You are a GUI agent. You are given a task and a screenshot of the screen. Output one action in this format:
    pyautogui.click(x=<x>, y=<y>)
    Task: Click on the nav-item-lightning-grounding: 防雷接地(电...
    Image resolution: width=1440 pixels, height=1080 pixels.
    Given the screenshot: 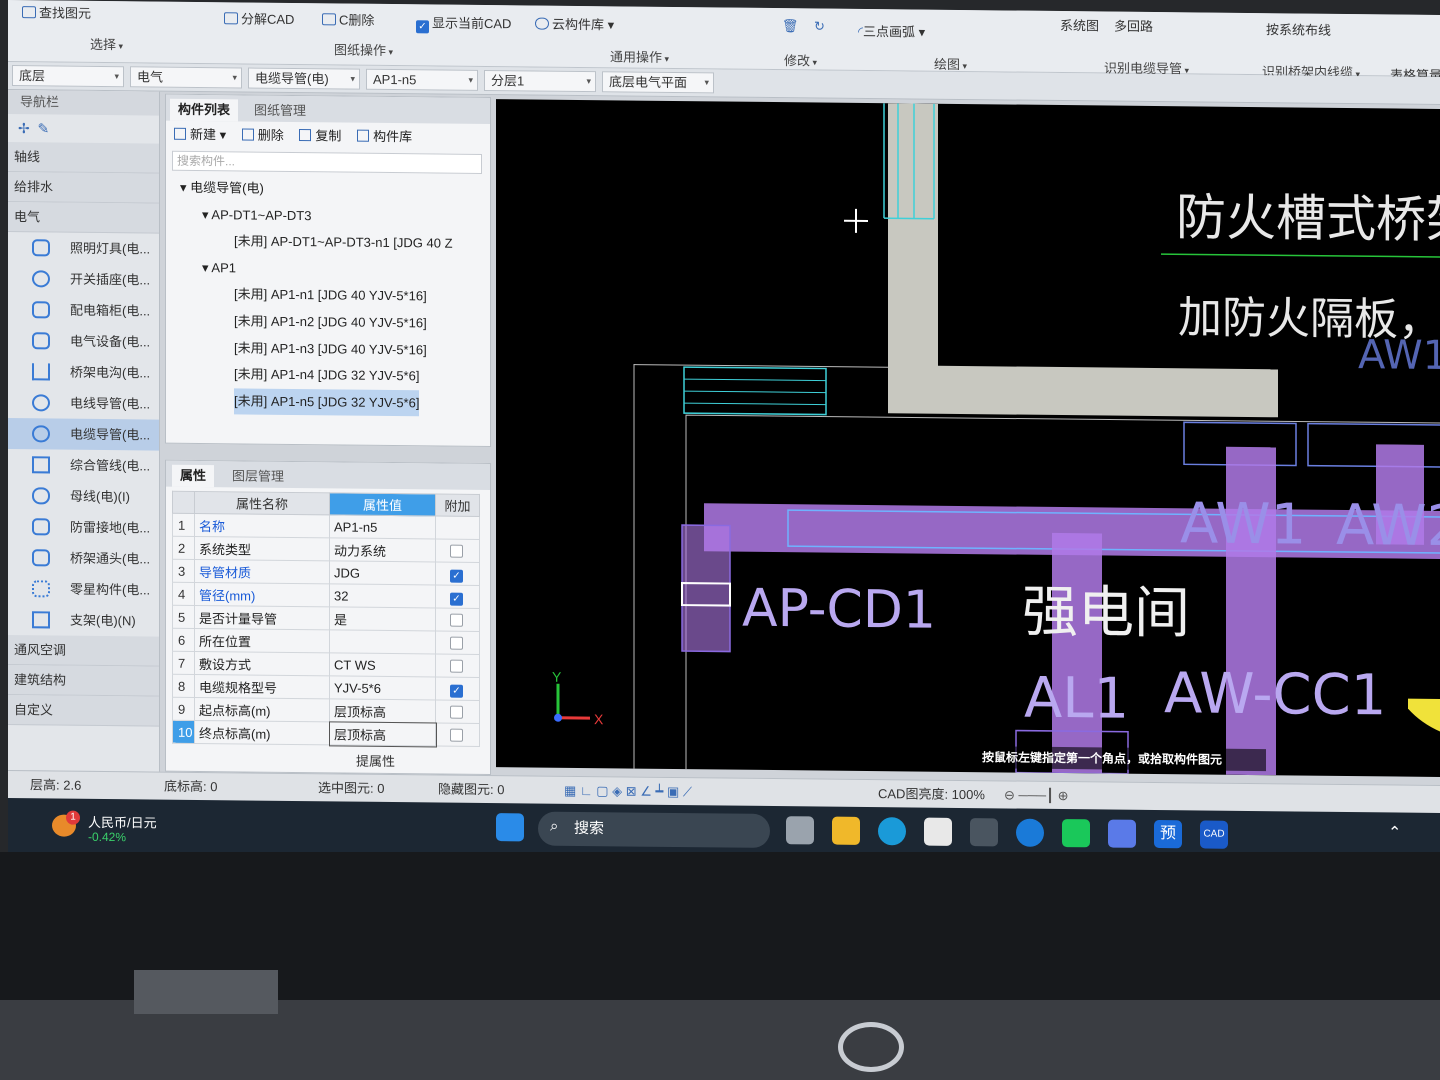 What is the action you would take?
    pyautogui.click(x=84, y=528)
    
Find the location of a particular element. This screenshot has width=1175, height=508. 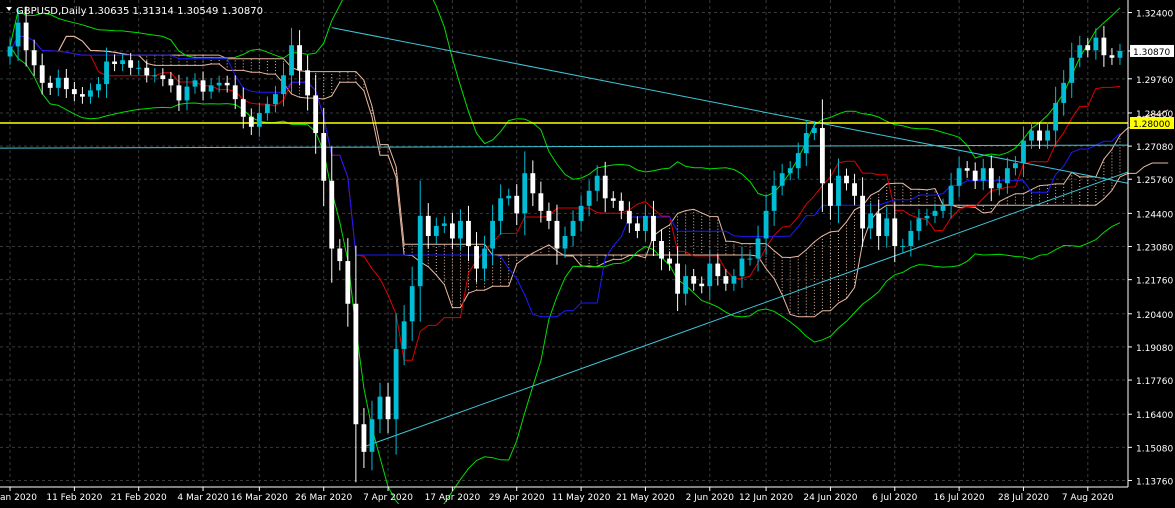

x-tick-label: 28 Jul 2020 is located at coordinates (1024, 498).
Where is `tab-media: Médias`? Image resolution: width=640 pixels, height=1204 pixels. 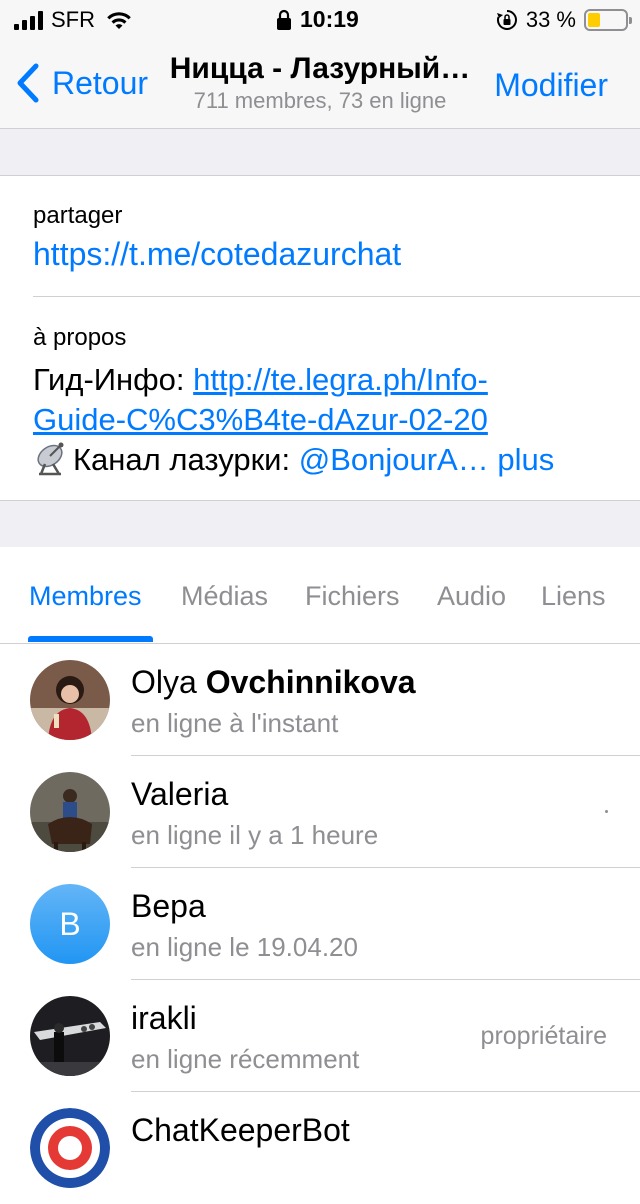
tab-media: Médias is located at coordinates (224, 596).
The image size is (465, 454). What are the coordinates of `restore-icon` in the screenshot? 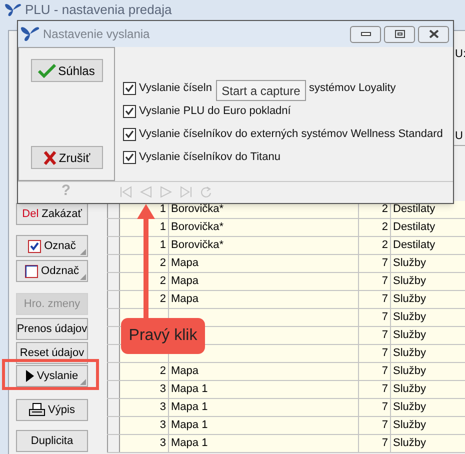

- - -

→ **About this task**: Return the stretch of the records from the line containing "pixels, height=1204 pixels." through the end of the records, copied word for word and without the pictures.

→ **Output**:
Where is `tab-media: Médias`? Image resolution: width=640 pixels, height=1204 pixels. 
tab-media: Médias is located at coordinates (224, 596).
The image size is (465, 454). What are the coordinates of `restore-icon` in the screenshot? 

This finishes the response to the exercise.